*** Begin section ***

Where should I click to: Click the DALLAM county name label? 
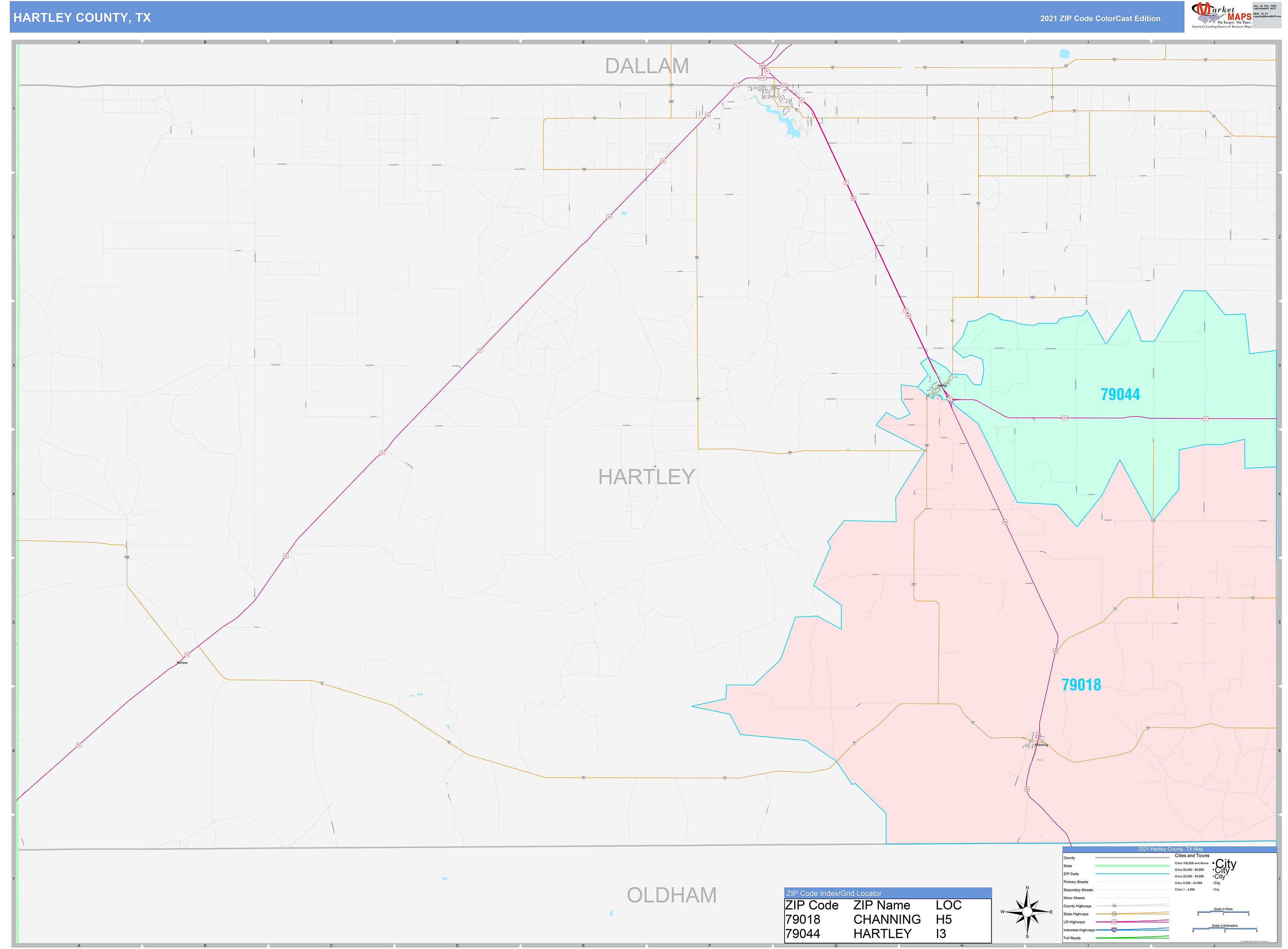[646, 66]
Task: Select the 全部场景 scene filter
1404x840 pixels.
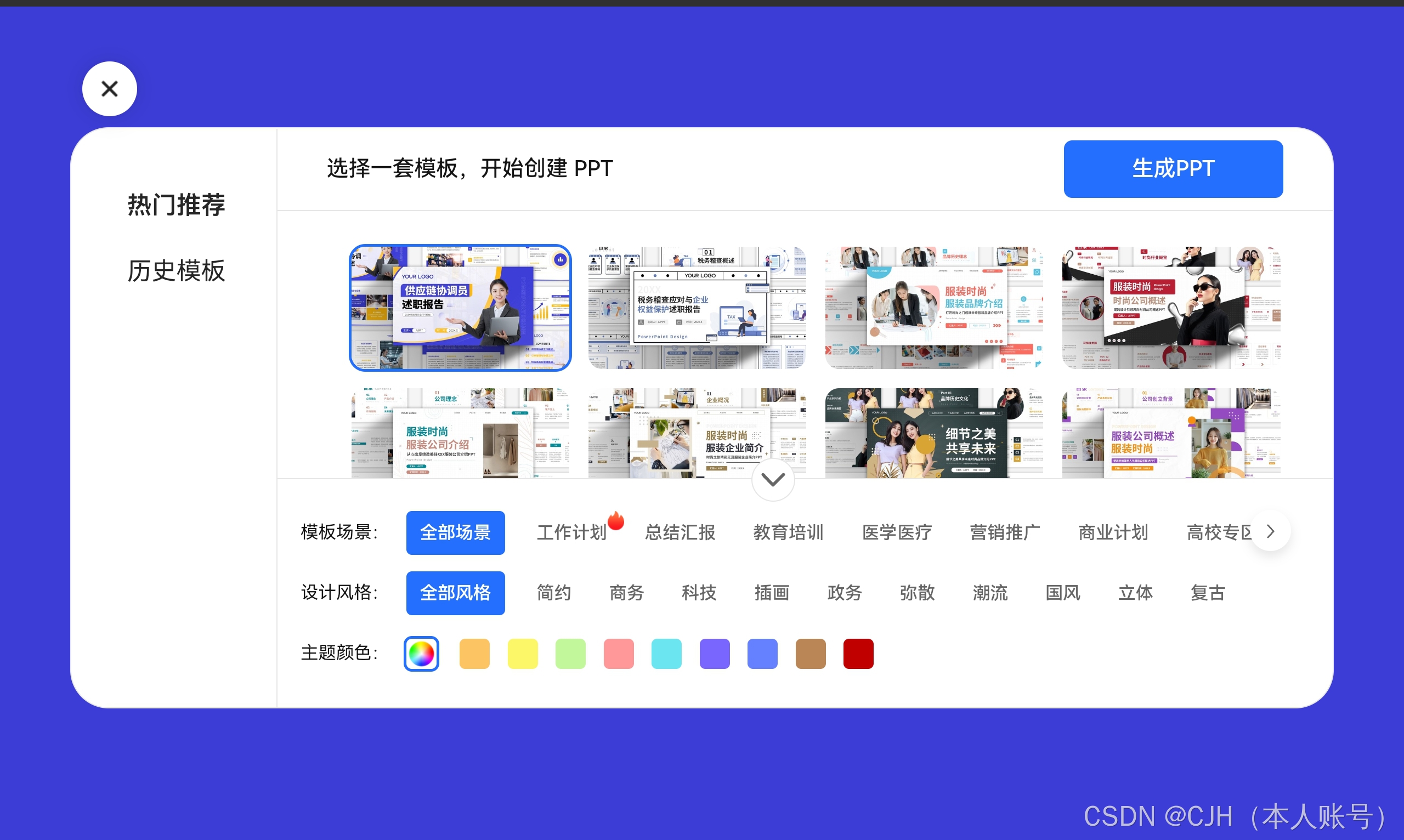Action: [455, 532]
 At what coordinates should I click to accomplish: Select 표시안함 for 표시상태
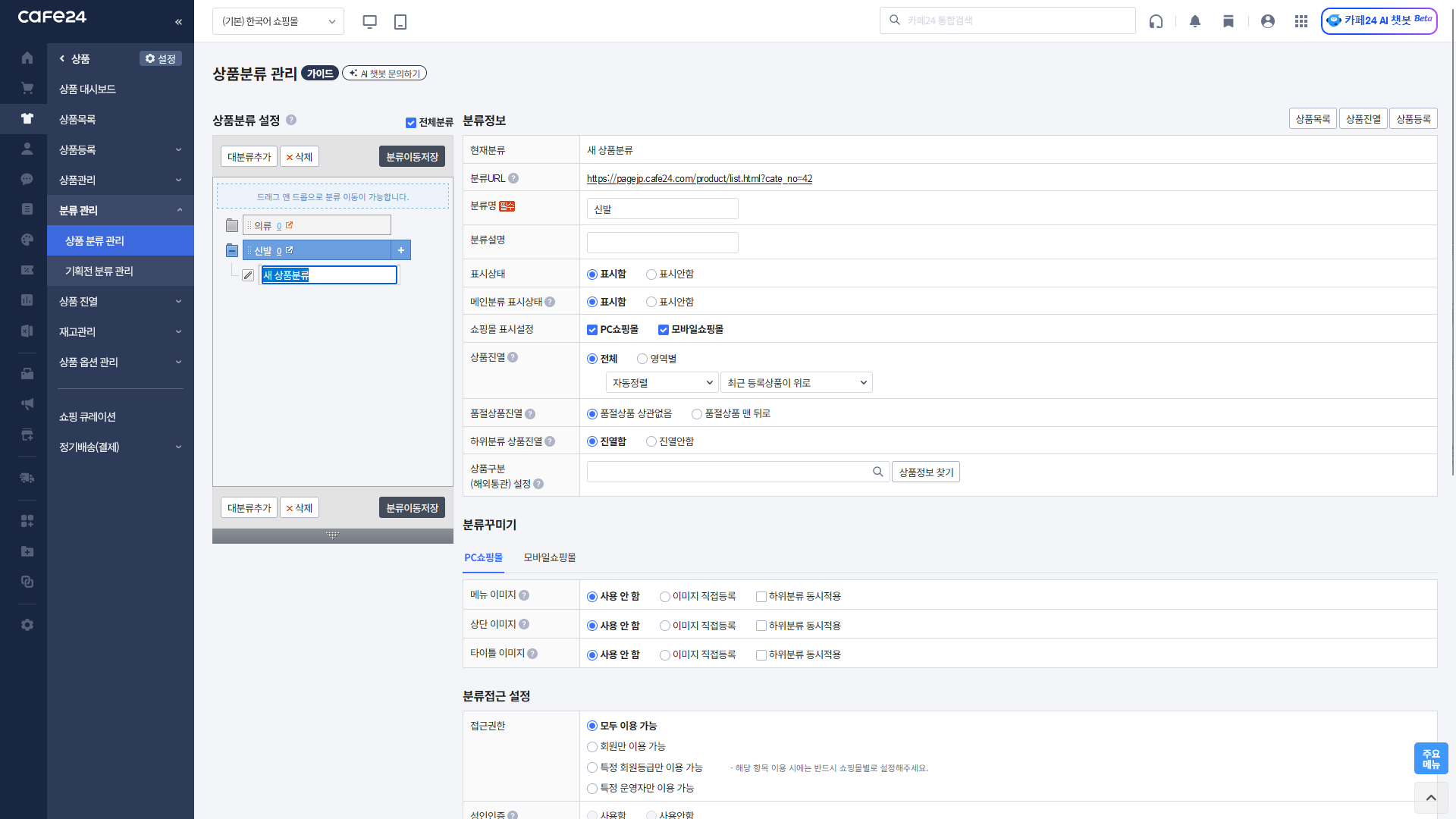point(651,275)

*** End section ***

Problem to work on:
Copy out the records exactly; the pictures stay behind.

Answer box:
Where should I click to: Click the DALLAM county name label? 
[646, 66]
Task: Select the 全部场景 scene filter
1404x840 pixels.
Action: [455, 532]
 At what coordinates should I click to accomplish: Select 표시안함 for 표시상태
point(651,275)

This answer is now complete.